Data Science and Writing CRM White Papers

Microsfit Dynamics CRM 2015 — A typical CRM used by many companies


The other day I was talking to the product manager of Customer relationship management (CRM) and he said, he would like to do more whitepapers about CRM. Now I have made a few white papers myself and making good white papers involves a lot of time and effort. Then it occurred to me that anything worth saying about CRM has probably already been said on the internet, and what hasn’t been said isn’t worth talking about. All I need to do is to collect text from the Internet on CRM, filter it somehow, and auto generate whitepapers.

My first thought was to scrape some CRM blogs, but I’ve already scraped blogs for a previous project so I decided Twitter scraping would be more fun. Also Twitter streams have the benefit of being constantly generated by many users, which hopefully will make my CRM whitepaper “cutting-edge”, no relying on old blog news for me.

RaspberryPi 2

First thing I found was that people don’t really tweet about CRM on a Sunday evening, who knew? But I was getting maybe 1 tweet every 5 seconds. So I set up rasberry pi (Credit card sized computer) to continuously look for new tweets over night and left it to run while I was at work on Monday.

Auto-CRM White papers

In the end I managed to collect 3191 CRM tweets before closing my tweeter stream. Just for fun I thought i’d look at the top hashtags assocaited with CRM, I bet #CRM is number one. Here is the top 10 hashtags. It seems like finding a job in CRM is Twitters main priority, so my whitpapers may be slightly biased towards this topic.

#CRM, #Jobs, #Job, #Marketing, #msdyncrm, #sales, #salesforce, #erp, #hiring, #cem

Now I have to create my algorithm for generating whitepapers. To do that i am going to use a n-gram model, its the same alogrithm used for predictive text on your phone. Basically it takes a word and guesses what the next word will be. This is called a bi-gram, as you put one word in and you get one word out, for a total of two words. A tri-gram would give you two words out for every word you put in. Etc…all the way up to any number “n” you can think of (n-gram).

I also removed all the URL Links in the Tweets, assuming they would look bad in my whitepaper. Now I was ready to auto-generate white papers. Here are some extracts from my white paper:

“the crm community cloud sherpas: helping hand”
“true. many of greek people doesn’t include extending microsoft dynamics crm solution for small office including the artificial intelligence realestate software 365 and #ibm offer custom crm is the crm”
“customer engagement part 3 crm watchlist customer can do you a website and paste contact management tools) — digital recruitment is hiring! #crm is the best for its interpretation take a webform for potter’s house physician, the #internetofthings battle.”

Strange why Greek people don’t extend Microsoft Dynamics CRM for their small offices. Maybe they could ask the cloud sherpas for help.

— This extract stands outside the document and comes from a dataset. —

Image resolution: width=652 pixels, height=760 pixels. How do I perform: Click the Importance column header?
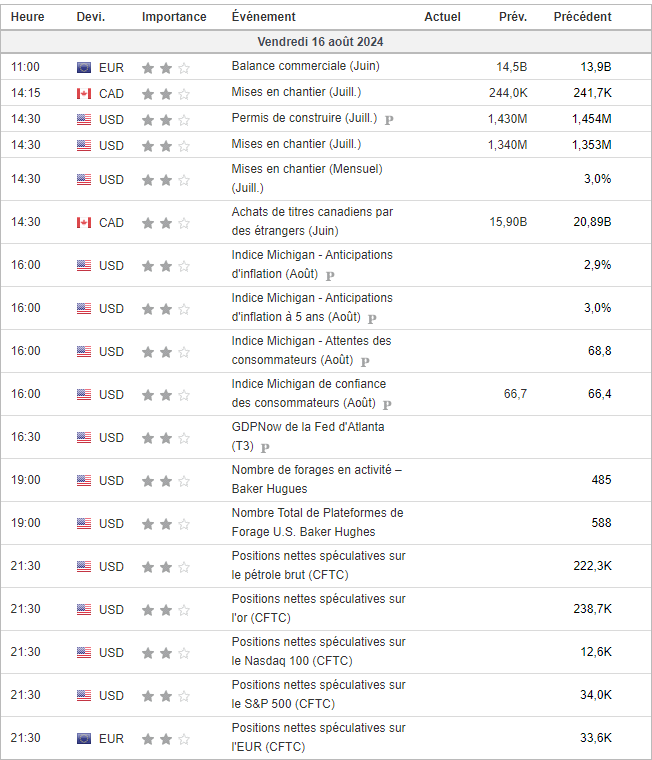pyautogui.click(x=174, y=17)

Ok so it’s not pulitzer standard, but it was alot easier than writing a whole white paper from scratch.


The quality of “writing” would probably have been better if I used blogs instead of Twitter, but the n-gram algorithm still would have produced nonsense. I could have also used a tri-gram model instead of the bi-gram model, which would have given slightly better results.

I may also comeback to this dataset and do some visualisations to explore it a bit further. Maybe doing some Topic analysis, grouping tweets based on their topics and making a sperate n-gram model for each topic.

Technical Notes

Everything was coded in python, using the Twython library for streaming Twitter data.